Partiamo da qui. Partiamo da questa giornata pazzesca di campionato delle tartarughe. Avanti piano, pianissimo. Tranne Lazio, Milan, Bologna, e ovviamente Catania, sembra il gioco dell’oca, una casella alla volta. Il punto è che noi siamo indietro, i dadi non girano dalla parte giusta. Viene fuori sempre zero. Eppure ancora una volta questa sfilza di pareggi altrui significa molto. Prima di tutto che si tratta di un campionato pazzo e affascinante, imprevedibile e ancora indecifrabile. E poi che l’Inter non è ancora fuori, anche se siamo in piena zona retrocessione. Brividi lungo la schiena, scongiuri, incredulità. Ma è tutto vero. Quattro punti in sei partite. Abbiamo avuto la possibilità di dare la colpa a Gasperini (giustamente), poi agli arbitri (giustamente), ora ai giocatori (giustamente). L’unico che si salva, per insufficienza di prove, e anche perché può mettere al suo attivo due primi tempi positivi (Napoli e Catania) e una ottima partita in Russia, è Claudio Ranieri. Impassibile, onesto, per niente vittimista. Ma tenace nella sua fiducia, determinato a far girare i dadi dalla parte giusta. E obiettivamente incolpevole.

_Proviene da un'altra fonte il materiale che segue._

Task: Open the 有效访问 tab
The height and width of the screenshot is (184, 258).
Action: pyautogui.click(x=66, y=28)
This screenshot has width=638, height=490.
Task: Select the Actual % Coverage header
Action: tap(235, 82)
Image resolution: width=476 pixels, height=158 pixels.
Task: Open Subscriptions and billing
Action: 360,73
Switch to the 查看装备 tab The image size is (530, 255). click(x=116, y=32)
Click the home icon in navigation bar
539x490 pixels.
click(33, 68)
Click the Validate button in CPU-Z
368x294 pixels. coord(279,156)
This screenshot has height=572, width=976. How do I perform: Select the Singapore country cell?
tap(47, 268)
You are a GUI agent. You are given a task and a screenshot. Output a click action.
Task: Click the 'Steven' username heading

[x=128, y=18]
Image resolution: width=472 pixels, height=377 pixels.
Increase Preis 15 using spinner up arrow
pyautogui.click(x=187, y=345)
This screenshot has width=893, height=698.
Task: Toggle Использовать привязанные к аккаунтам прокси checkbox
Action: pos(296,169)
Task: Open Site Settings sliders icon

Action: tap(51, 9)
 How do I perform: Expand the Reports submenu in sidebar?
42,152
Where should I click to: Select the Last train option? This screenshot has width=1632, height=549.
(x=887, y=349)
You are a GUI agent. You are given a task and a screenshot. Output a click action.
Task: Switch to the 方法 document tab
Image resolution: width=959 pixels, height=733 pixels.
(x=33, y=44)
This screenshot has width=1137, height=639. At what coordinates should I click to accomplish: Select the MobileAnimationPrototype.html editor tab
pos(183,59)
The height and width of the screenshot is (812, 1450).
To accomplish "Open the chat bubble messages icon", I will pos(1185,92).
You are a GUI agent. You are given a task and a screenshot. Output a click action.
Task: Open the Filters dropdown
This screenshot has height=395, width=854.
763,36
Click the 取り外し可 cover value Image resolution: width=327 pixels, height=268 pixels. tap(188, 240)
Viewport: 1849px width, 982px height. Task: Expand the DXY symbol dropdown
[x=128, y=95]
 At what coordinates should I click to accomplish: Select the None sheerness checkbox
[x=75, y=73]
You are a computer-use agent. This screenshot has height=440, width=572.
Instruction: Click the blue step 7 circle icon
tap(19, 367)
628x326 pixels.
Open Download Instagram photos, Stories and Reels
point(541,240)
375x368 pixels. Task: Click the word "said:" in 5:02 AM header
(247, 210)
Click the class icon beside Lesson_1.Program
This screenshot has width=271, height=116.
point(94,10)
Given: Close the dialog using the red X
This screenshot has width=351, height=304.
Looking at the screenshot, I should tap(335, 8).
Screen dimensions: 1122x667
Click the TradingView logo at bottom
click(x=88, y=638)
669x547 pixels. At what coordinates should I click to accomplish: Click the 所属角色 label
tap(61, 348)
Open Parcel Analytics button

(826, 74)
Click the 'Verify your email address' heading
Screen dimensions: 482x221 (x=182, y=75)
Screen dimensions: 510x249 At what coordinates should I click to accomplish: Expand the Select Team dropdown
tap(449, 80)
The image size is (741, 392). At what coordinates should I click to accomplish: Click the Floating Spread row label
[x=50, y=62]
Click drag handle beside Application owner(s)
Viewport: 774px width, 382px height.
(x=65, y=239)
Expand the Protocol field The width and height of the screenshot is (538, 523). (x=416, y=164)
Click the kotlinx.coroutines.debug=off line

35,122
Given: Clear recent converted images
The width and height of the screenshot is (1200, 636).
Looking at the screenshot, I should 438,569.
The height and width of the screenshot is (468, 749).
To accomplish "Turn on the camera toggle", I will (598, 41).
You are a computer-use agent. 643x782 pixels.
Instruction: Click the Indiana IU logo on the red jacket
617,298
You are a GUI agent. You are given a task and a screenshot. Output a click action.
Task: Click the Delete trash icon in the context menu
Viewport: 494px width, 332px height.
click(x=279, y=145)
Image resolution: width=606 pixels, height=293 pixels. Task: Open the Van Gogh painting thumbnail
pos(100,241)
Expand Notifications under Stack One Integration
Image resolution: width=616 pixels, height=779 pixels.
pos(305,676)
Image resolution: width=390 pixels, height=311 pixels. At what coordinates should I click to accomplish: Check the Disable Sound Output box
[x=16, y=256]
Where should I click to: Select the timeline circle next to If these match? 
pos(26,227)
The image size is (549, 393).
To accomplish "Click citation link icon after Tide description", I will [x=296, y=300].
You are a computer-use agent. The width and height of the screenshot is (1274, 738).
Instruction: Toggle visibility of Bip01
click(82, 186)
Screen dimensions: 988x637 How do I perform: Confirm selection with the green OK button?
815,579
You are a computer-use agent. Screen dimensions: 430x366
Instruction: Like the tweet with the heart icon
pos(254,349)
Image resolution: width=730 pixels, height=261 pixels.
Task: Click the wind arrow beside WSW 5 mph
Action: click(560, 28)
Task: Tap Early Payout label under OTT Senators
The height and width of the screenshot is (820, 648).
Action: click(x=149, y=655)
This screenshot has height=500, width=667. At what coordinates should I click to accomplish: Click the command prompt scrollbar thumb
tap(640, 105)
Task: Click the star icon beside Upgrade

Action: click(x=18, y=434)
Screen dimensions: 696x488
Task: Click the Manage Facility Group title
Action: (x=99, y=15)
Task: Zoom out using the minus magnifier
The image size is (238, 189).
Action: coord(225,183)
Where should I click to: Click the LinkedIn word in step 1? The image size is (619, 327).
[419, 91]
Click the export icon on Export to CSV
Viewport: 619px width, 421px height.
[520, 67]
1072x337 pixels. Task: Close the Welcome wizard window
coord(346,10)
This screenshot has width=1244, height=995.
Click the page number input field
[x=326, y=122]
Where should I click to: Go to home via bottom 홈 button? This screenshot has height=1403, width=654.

Allora proviamo a mettere in fila le ragioni della speranza. Sono molto seccato, in queste ore, per la sensazione, sgradevole, di una sorta di compassione generale, da parte degli “altri”: tifosi milanisti che non riescono neppure a sfottere, giornalisti che frenano la penna e la lingua. Non mi piace la commiserazione, non è bello che l’Inter venga compatita, che si parli di noi come di una grande decaduta, alla fine di un ciclo, destinata solo a soccombere, o perfino a soffrire per salvarsi da una impronunciabile sentenza, che non ci ha mai riguardato, e che non ci sfiorerà neppure quest’anno.
Non mi piace essere compatito. Mai nella vita. E lo dico ben sapendo il peso delle parole, da persona che vive a rotelle, e che non per questo vuole essere giudicato, o aiutato. So bene quanto pesi, nelle persone, nel carattere, nel cuore, l’umiliazione della pacca sulla spalla, del sorriso di compatimento. L’Inter non è questa roba qua. L’Inter è orgoglio, è sofferenza, è grinta, è coraggio, è qualità. Ora a queste doti storiche dobbiamo aggiungere l’umiltà. Affrontare ogni partita come se fossimo gli ultimi della classe, e non i primi. Sarebbe giusto che i nostri ragazzi scendessero in campo con una maglia nerazzurra senza i simboli dei trionfi passati e recenti. Via i lustrini, via le patacche. C’è solo l’Inter, la sua storia, il suo cuore.
E mai come adesso è indispensabile che i tifosi si stringano attorno alla squadra e alla società. Mi rendo conto che non è facile. Ma è necessario ripartire dall’umiltà che ci ha permesso di crescere e di vincere, anno dopo anno, uscendo dall’incubo dei campionati falsi. Umiltà e rabbia, determinazione e fiducia. Un po’ più di spazio a qualche giovane che se lo merita, un po’ più di turnover fra gli intoccabili, perché ora si vede che hanno paura, che non si fidano di se stessi, che si muovono per il campo cercando di ricordare le giocate magiche del passato. Un ciclo forse è finito, anzi, sicuramente è finito. Ma questo non significa che l’Inter non sia, ancora adesso, una delle migliori squadre in Europa.
Dal punto di vista tecnico io punterei su reparti corti, un centrocampo più grintoso a sostegno di una difesa in emergenza, e attaccanti pronti a raccogliere, come in passato, intuizioni e lanci, al centro come sulle corsie laterali. Pazzini e Milito non possono ragionevolmente essere scomparsi nel fango e nella pioggia di Catania. Il rientro di Sneijder può essere determinante per aprire varchi improvvisi, per illuminare anche singoli frammenti di gioco.
Dobbiamo tornare a difendere e ripartire, restando corti e compatti, attenti e feroci nell’interdizione. Per il calcolo delle probabilità prima o poi troveremo un arbitro decente. In Europa forse è più facile, in Italia meno. Ma succederà. E poi i nostri devono cominciare a porsi alcuni obiettivi precisi per questo campionato. Il primo, capace di restituire il sorriso ai tifosi, è quello di vincere gli scontri diretti nelle classiche, nei confronti diretti. Ce la possiamo fare. Con calma. Cominciando almeno da un secondo tempo degno del nostro passato anche recente. A Lille, ad esempio, tanto per confermare la cabala e dare un senso statistico alla sconfitta di Catania. E poi in casa con il Chievo. Due vittorie, adesso, subito. E poi, con calma, ragioneremo. Tutti insieme.